I like to consider humanity-AI alignment in light of brain-brain alignment. If the purpose of alignment is self-preservation at the simple scale and fulfilment of individual desires at the complex scale, then brain-brain alignment hasn’t faired greatly. While we as a species are still around, our track record is severely blemished.
Another scale of alignment to consider is the alignment of a single brain with itself. The brain given to us by natural selection is not perfect, despite being in near instantaneous communication with itself (as opposed to the limited communication bandwidth between humans). Being a human, you should be familiar with the struggle of aligning the numerous working parts of your brain on a moment-by-moment basis. While we as a species are still around, the rate of failure among humans for preservation and attainment of desire is awfully low (suicide, self-sabotage, etc.).

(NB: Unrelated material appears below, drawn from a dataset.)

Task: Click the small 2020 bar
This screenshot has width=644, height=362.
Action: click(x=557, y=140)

In light of this, I do find the idea of designing an intelligent agent, which does-what-I-mean-not-what-I-say, very strange. Where the goal is self-preservation and attainment of desire for both parties, there is nothing that suggests to me that one human can firstly decide very well what they mean, or secondly express what they have decided that they mean, through verbal or written communication, well enough to even align a fellow human (with a high success rate).
I am not suggesting that aligning a generally intelligent agent is impossible, just that at a brief glance it would appear more difficult than aligning two human brains or a single brain with itself. I am also not suggesting that this applies to agents that cannot set their own intention or are designed to have their intention modified by human input. I really have no intuition at all about agents that range between AlphaGo Zero and whatever comes just before humans in their capacity to generalise.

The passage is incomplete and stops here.